Sixty years ago, its objective was to ensure both countries could communicate quickly and clearly to prevent a nuclear war.

In early 1963, the US proposed installing a direct phone line, or hotline, between President Kennedy and Russian Soviet leader Nikita Khrushchev.

Kennedy’s proposal resulted from events during October 1962, when the Soviet Union secretly deployed offensive nuclear weapons in Cuba.

These nuclear weapons, if launched, would strike US cities within minutes.

Communications between the Kremlin and the Pentagon were plagued by delayed encrypted messages relayed by slow and periodically unreliable telegraph and radio systems.

President Kennedy demanded the missiles removal, but the Soviet leader refused.

This situation became known as the Cuban Missile Crisis, a tense two-week period that nearly triggered a nuclear war that would have likely caused the mutual destruction of both nations.

The US had an arsenal of 25,500 warheads at the time, while the Soviet Union possessed an estimated 3,350.

Thankfully, President Kennedy and Nikita Khrushchev resolved the missile crisis peacefully.

The fear of future misunderstandings and miscalculations led to a mutual agreement to improve communications between the two countries.

It was decided that a dedicated direct phone circuit would be installed between Washington, DC, and the Kremlin in Moscow.

The US location of the hotline is the National Military Command Center in the basement of the Pentagon in Washington, DC.

This US-Russian hotline, formally known as the Washington–Moscow Direct Communications Link, was believed by many to include a red telephone wired from Washington to Moscow.

Communicating over the US-Russian hotline was performed using teleprinters or teletype machines, not telephones.

On Aug. 30, 1963, a full-duplex encrypted direct communication link was established between Moscow and Washington, DC. As a result, messages could now be quickly transmitted and received between the two countries.

After exchanging initial test text messages, the Pentagon announced the communications link was “completely satisfactory.”

They then declared the new direct communications link (DCL) “operational and made available for exchange of official messages between the two governments.”

“The direct communications link between Washington and Moscow is now operational,” read a statement from the US Defense Department.

A buried physical copper cable connection between the Pentagon and the Kremlin was routed from Washington, DC, to London, England, over the Transatlantic Cable No.1 (TAT-1).
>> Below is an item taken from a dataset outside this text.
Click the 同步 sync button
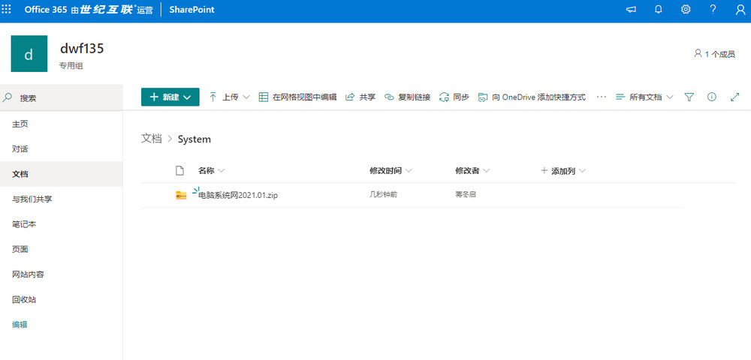751x360 pixels. [454, 98]
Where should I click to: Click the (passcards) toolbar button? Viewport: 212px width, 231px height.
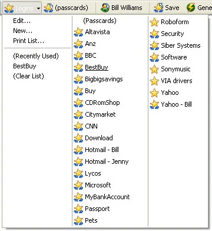point(66,8)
It then continued via buried physical copper cable through Copenhagen, Stockholm, and Helsinki, ending in Moscow.

I learned that the copper cable’s splicing terminations in London were underground in a protected telephone circuit switching exchange.
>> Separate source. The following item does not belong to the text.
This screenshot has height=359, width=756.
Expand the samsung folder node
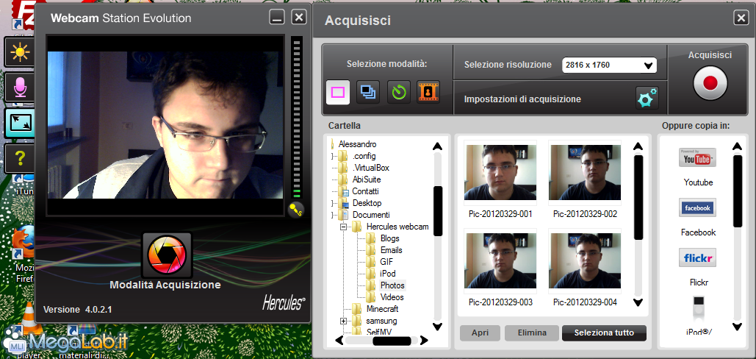(343, 321)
Cryptography protocols securely protected the information transmitted and received over the cable; however, it was reported that the cable was accidentally cut numerous times.

In addition to the primary hotline physical link over the TAT-1 cable, an auxiliary full-duplex radio link existed, which served as an alternative backup link.

The Pentagon’s hotline teletype machine was operated by the United States Army Signal Corps and housed in a secure bunker beneath the White House in Washington, DC.

Both the primary and backup direct communications links were tested daily.

The hotline is a secure telecommunication system that allows officials from both countries to exchange messages and hold discussions in real time.

The system is staffed by trained operators available 24 hours a day, seven days a week.

On Sept. 30, 1971, the United States and the Soviet Union reached an agreement to enhance the dependability of the hotline.

Both agreed to abandon the terrestrial radio link and put two dedicated satellite circuit channels into service for the hotline.

On Jan. 23, 1972, the 3,058-pound Intelsat (International Telecommunications Satellite) IV F-4 launched from Cape Canaveral, FL, atop an Atlas SLV-3D Centaur-D rocket and was placed in a geostationary orbit above the Earth.

The US dedicated one highly-secured satellite channel through the Intelsat IV F-4 for the US-Russian hotline.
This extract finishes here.